Opinion
December 5, 1907.
Francis R. Stoddard, Jr., for the appellant.
Morris W. Hart, for the respondent.
The plaintiff, with three other persons, was riding on the rear bumper of a crowded car. The trolley pole slipped off the wire, and the rope attached to it caught the plaintiff about the shoulder and cast his head against the vestibule window, breaking the glass and inflicting slight injuries, for which he has recovered the judgment appealed from. He had often seen trolley poles come off the wire, and knew that when that occurred the rope went up with the pole. He describes the car as traveling very fast, with a rocking and swaying motion. The only witness who testifies as to the speed of the car says that it was going twelve miles an hour. The conductor had collected plaintiff's fare.
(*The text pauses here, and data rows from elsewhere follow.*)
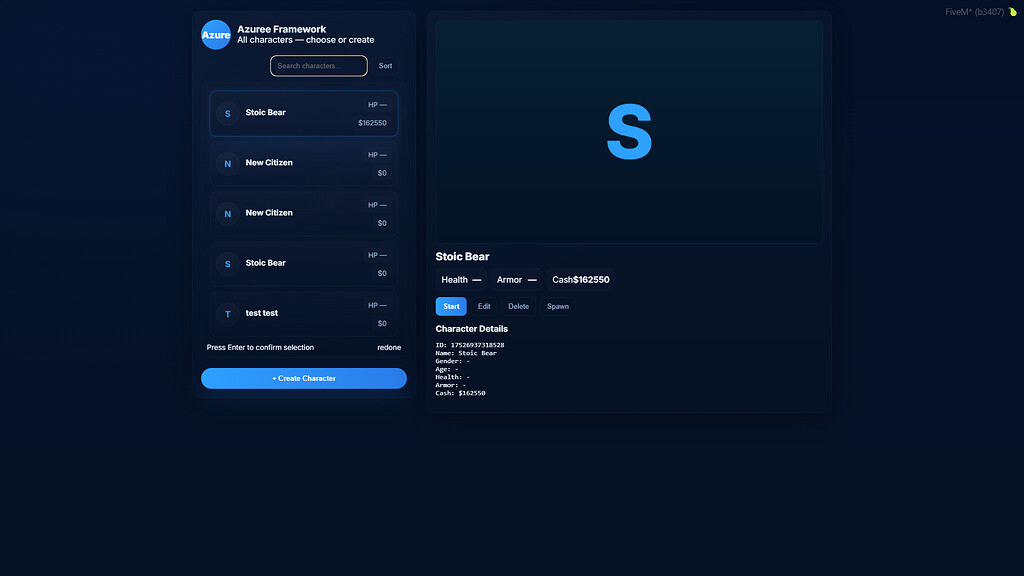
Task: Click the Health stat chip
Action: click(460, 280)
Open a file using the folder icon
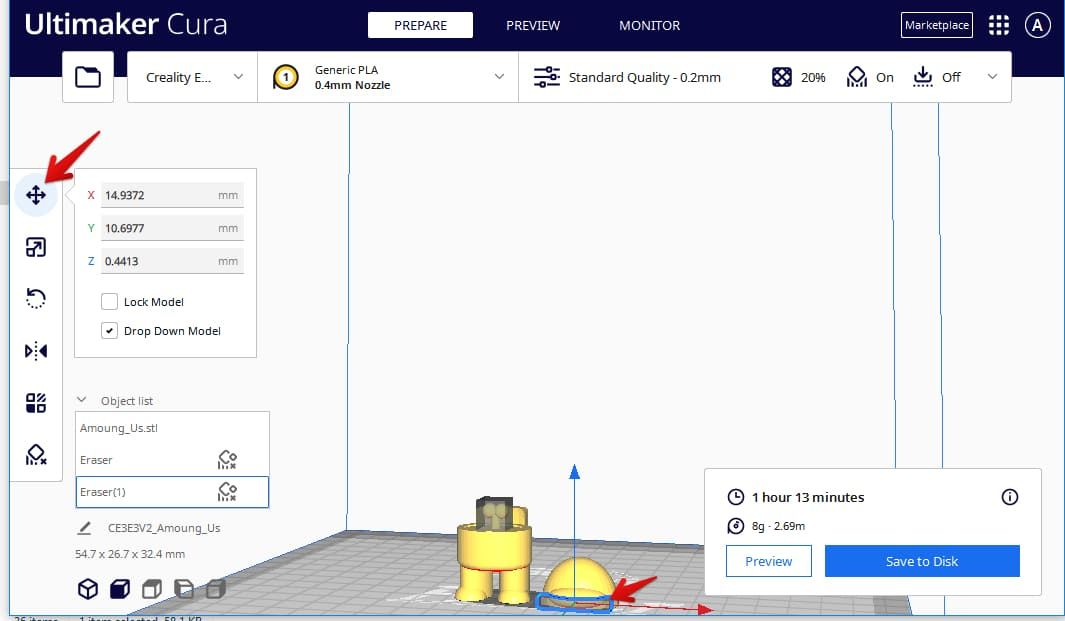 click(x=88, y=76)
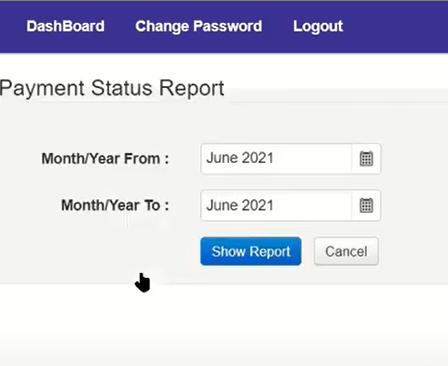This screenshot has height=366, width=448.
Task: Select the Month/Year To label
Action: click(115, 205)

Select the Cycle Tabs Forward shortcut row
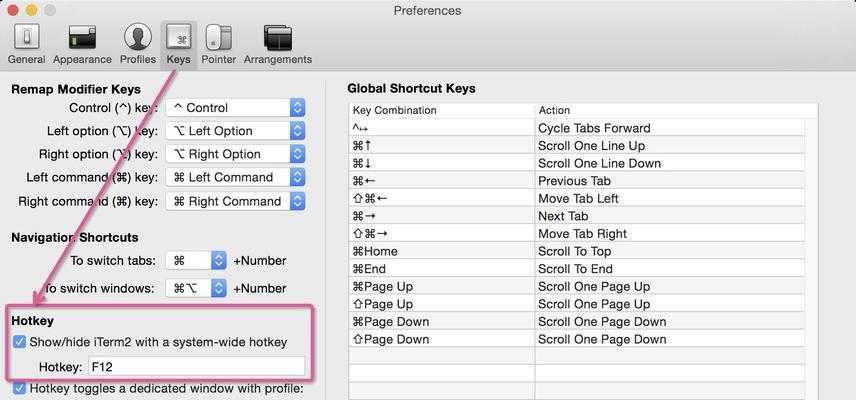[576, 128]
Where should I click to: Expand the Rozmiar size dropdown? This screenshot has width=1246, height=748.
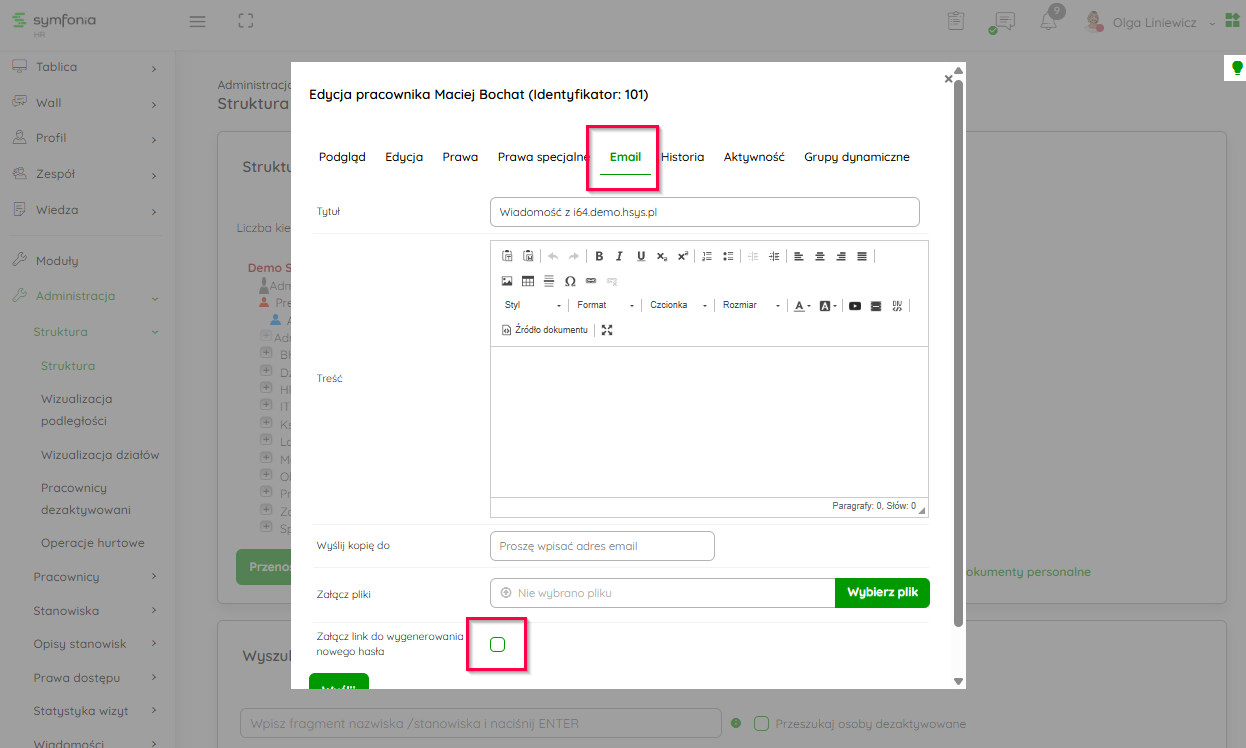[x=751, y=306]
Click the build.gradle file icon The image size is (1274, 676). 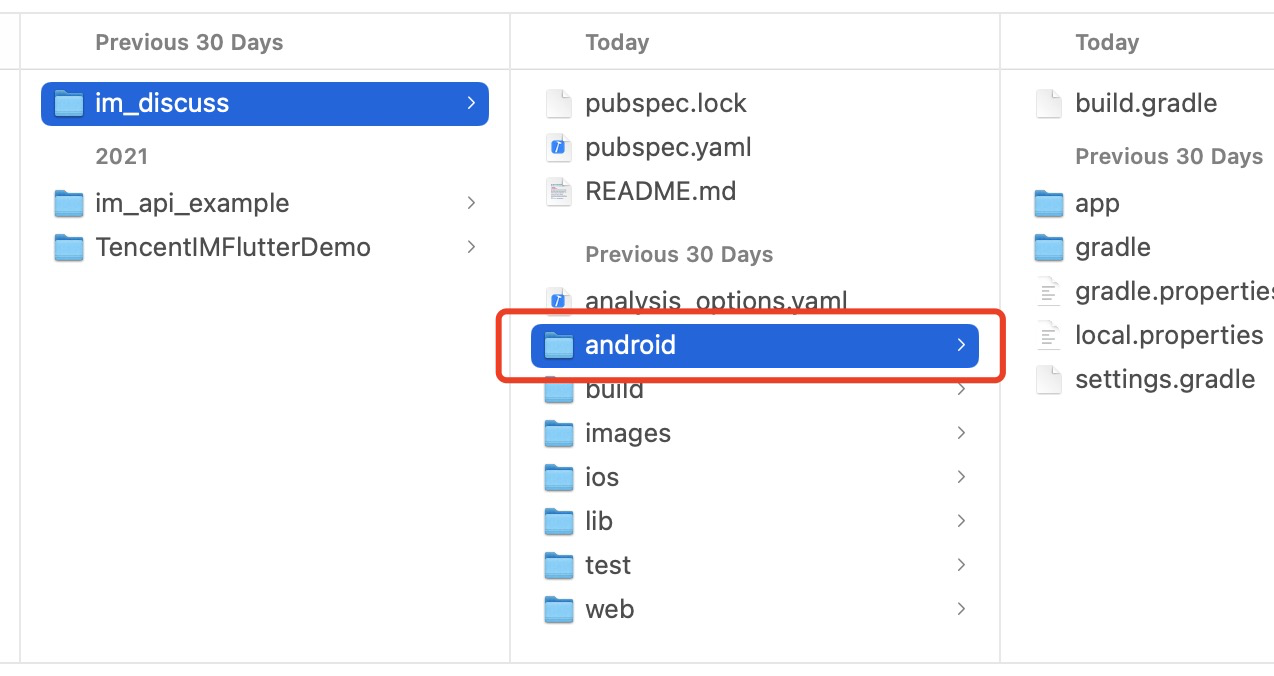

It has frequently been held that it is not negligence per se to ride upon the platform or running board of a crowded car, but even in such case the passenger assumes the usual risks incident to the position. ( Kiefer v. Brooklyn Heights R.R. Co., 111 App. Div. 404. ) But I do not think there is any assurance from the company that a passenger can ride on a bumper with safety, even though his fare is accepted, because the position is so obviously dangerous that the law will not create an implied assurance of what the party must have known was not the fact. Rather than wait for another car the plaintiff preferred to take the risk of riding in a perilous situation; by accepting his fare the defendant consented that he do that, and probably agreed that it would not by any affirmative act increase his peril, but it incurred no obligation to protect him from the obvious perils of the situation. The plaintiff should have known that he was likely to be caught by the rope in case the pole slipped off the wire. He voluntarily put himself in the way of that danger, and as nothing occurred but what any man of ordinary prudence should have apprehended, he was guilty of contributory negligence as matter of law.
Moreover, the plaintiff failed to prove that the defendant was guilty of any negligence causing the injury. No unusual movement of the car is disclosed, and nothing is shown to have occurred other than the ordinary and usual occurrences incident to the running of trolley cars. The trolley pole slipped off the wire, but negligence cannot be inferred from so common an occurrence, and there is nothing in the record to disclose what caused the pole to slip off. The plaintiff argues that it was the speed of the car and the rocking and swaying motion, but it is just as probable (and to my mind more probable) that the plaintiff or some of his companions on the bumper caused the occurrence. In any view of the case the plaintiff cannot recover, and the judgment should be reversed.
WOODWARD, JENKS, HOOKER and RICH, JJ., concurred.
Judgment of the Municipal Court reversed and new trial ordered, costs to abide the event.